§ Activity: Your answer should consist only of the lines below from the one with "Image resolution: width=1280" through the one with "has height=819, width=1456.", copied exactly.

* * *

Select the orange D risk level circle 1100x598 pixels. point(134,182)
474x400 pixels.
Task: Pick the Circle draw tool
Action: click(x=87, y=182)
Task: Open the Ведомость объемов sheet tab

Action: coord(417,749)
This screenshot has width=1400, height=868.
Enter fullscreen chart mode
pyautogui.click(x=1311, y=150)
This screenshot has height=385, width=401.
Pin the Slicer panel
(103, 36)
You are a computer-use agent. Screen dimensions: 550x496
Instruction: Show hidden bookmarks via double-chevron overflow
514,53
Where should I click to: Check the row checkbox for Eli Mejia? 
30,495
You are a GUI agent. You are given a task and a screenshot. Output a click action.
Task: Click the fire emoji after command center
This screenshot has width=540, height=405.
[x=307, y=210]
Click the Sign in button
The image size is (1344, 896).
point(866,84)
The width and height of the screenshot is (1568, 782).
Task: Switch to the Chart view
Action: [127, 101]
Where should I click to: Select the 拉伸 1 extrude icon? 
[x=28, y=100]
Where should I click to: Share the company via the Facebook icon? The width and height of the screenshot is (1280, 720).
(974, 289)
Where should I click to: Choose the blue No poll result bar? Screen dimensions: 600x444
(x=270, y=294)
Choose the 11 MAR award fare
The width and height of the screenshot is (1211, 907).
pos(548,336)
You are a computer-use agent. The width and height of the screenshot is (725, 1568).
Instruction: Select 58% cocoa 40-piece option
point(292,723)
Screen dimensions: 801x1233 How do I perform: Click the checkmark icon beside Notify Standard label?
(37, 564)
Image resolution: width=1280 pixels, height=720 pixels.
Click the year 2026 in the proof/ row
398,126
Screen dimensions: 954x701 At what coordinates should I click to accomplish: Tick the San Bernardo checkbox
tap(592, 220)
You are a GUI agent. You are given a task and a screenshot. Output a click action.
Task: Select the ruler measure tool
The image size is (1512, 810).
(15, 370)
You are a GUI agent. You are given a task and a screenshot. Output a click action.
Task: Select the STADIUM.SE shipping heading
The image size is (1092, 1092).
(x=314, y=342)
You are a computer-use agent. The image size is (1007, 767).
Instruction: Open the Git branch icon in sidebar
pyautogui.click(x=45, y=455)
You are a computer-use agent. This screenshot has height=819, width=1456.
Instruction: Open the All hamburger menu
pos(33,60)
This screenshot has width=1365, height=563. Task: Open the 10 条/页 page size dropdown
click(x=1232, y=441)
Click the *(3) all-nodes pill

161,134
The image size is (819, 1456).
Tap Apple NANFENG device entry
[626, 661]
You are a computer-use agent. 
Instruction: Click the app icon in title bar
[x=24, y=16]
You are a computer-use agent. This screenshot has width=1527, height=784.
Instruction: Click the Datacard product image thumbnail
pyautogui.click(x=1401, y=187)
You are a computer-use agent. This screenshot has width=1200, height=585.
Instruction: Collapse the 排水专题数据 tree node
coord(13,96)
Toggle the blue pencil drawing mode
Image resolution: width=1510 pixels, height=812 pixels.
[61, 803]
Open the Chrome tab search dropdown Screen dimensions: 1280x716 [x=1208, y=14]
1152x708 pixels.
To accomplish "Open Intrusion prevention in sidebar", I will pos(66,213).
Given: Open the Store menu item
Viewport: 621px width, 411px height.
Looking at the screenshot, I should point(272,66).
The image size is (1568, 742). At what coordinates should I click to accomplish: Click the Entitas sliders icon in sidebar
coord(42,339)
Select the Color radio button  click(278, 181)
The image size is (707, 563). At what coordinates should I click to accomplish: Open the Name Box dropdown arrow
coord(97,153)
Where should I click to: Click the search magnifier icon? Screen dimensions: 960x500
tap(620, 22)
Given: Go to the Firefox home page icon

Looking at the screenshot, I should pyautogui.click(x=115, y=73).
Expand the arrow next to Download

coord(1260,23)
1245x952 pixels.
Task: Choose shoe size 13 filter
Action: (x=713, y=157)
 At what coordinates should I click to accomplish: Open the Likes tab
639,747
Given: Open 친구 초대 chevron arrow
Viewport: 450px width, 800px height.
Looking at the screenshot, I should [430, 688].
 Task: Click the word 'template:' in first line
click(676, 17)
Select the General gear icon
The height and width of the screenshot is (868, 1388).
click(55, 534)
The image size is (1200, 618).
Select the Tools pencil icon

* * *

§ Answer below:
Image resolution: width=1280 pixels, height=720 pixels.
Click the year 2026 in the proof/ row
398,126
Screen dimensions: 954x701 At what coordinates should I click to accomplish: Tick the San Bernardo checkbox
tap(592, 220)
You are a GUI agent. You are given a task and a screenshot. Output a click action.
Task: Select the ruler measure tool
The image size is (1512, 810).
(15, 370)
You are a GUI agent. You are given a task and a screenshot. Output a click action.
Task: Select the STADIUM.SE shipping heading
The image size is (1092, 1092).
(x=314, y=342)
You are a computer-use agent. The image size is (1007, 767).
Instruction: Open the Git branch icon in sidebar
pyautogui.click(x=45, y=455)
You are a computer-use agent. This screenshot has height=819, width=1456.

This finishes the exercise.